Les 18 TMB (techniciens en mécanique du bâtiment) et MMF (mécaniciens en machines fixes), sans convention collective depuis avril 2015, manifestent depuis maintenant trois mois en face des divers pavillons de l’Université de Montréal. Les principaux points de litige concernent le recours aux sous-traitants du secteur privé pour le campus MIL à Outremont, la durée de la convention collective et l’accumulation des heures supplémentaires dans une banque de temps. Après multiples rencontres de conciliation, le syndicat a refusé l’offre finale de l’Université le 5 mars pour par la suite déclencher la grève le 14 mars.

Arborant des pancartes telles « Meilleur employeur? Pas selon nos contestations! », « Négociez! Négociez! Arrêtez de nous matraquer! » et « Les MMF sont absents, qui s’occupe de vous? », les ouvriers ont manifesté en face du métro Université-de-Montréal par une froide journée de mars à peine une semaine après le déclenchement de leur grève. Plusieurs syndicats avaient répondu à l’appel, dont le SEEUM-1244 (Syndicat des employé-e-s de l’Université de Montréal), le SEUQAM (Syndicat des employé-e-s de l’UQÀM), le Conseil régional du Montréal métropolitain de la FTQ et le SÉSUM.

C’est au cours de cette manifestation que la responsable à la mobilisation du SÉSUM, Caroline Blier-Langdeau a pris la parole pour appuyer les moyens de pression en cours et à venir. « Faire grève à l’Université de Montréal n’est pas facile. C’est le cas de le dire, l’employeur est vite sur la répression. » La longue durée des négociations de la convention collective du SEEUM-1186 effectivement pas la première preuve que l’Université est de mauvaise foi dans ce dossier quand vient le temps de s’asseoir à la table : celle-ci aurait d’ailleurs fait usage de briseurs de grève par des sous-traitants illégalement afin de casser la mobilisation des TMB et MMF. Pour chance, le Tribunal administratif du travail (TAT) avait donné raison en partie au syndicat dans leur recours, et le syndicat continue d’aller de l’avant pour faire entendre sa cause sur le fond. Suite à la dénonciation des briseurs de grève, des membres de l’exécutif de la section locale ont été suspendus pour fins d’enquête, ce qui sous-tend des pratiques de répression de la part de l’employeur.

Toujours dans la même visée d’instaurer un climat de peur, l’Université a même menacé de supprimer les assurances collectives des 18 ouvriers en grève et de leurs familles. Suite à cette annonce, les syndiqué-e-s ont fait paraître des publicités autour du campus et dans les stations de métro avoisinantes pour dénoncer « les pratiques syndicales honteuses » de l’Université. Ce n’est qu’après ces publicités que l’Université a envoyé une mise en demeure au syndicat, ainsi qu’une demande d’un dédommagement de 500 000$ à cause de ces « publicités mensongères » qui porteraient atteinte à sa réputation. Face à cette attitude antisyndicale, le SEEUM-1186 n’a aucune intention de rétracter ses publicités.

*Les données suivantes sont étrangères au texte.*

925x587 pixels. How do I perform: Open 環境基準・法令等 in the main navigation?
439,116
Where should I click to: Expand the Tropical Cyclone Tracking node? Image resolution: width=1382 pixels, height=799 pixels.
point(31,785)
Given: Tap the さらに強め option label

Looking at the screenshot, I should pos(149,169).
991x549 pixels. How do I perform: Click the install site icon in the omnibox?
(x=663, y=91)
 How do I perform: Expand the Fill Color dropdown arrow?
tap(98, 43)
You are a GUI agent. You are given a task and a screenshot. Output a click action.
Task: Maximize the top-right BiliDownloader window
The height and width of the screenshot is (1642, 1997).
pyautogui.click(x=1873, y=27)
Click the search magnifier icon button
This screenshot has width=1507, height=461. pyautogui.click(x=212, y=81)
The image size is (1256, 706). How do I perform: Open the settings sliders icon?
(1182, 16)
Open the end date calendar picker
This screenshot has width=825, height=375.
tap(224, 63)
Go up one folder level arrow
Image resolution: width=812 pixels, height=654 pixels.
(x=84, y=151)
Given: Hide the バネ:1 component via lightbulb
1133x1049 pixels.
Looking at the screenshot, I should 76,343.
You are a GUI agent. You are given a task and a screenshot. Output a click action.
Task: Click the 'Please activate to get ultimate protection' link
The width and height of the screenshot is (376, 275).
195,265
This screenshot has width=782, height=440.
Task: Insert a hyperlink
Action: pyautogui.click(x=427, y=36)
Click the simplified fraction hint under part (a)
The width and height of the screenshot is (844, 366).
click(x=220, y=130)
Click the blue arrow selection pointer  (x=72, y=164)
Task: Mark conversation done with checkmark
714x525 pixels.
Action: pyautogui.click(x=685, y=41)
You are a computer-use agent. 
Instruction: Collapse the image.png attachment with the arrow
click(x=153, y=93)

Après avoir souligné l’importance de la solidarité syndicale dans des temps de mobilisation aussi importants, Caroline Blier-Langdeau a réitéré une fois de plus l’appui du SÉSUM à la grève du SEEUM-1186 : « Camarades, on m’a dit que vous reconduiriez possiblement votre mandat de grève. La décision vous revient. Sachez toutefois que peu importe ce que vous choisissez, nous serons toujours à vos côtés. »

Le 5 juillet, les membres du SEEUM-SCFP 1186 ont accepté les recommandations du conciliateur à la faible majorité, et négociaient, en date de rédaction de cet article, le protocole de retour au travail.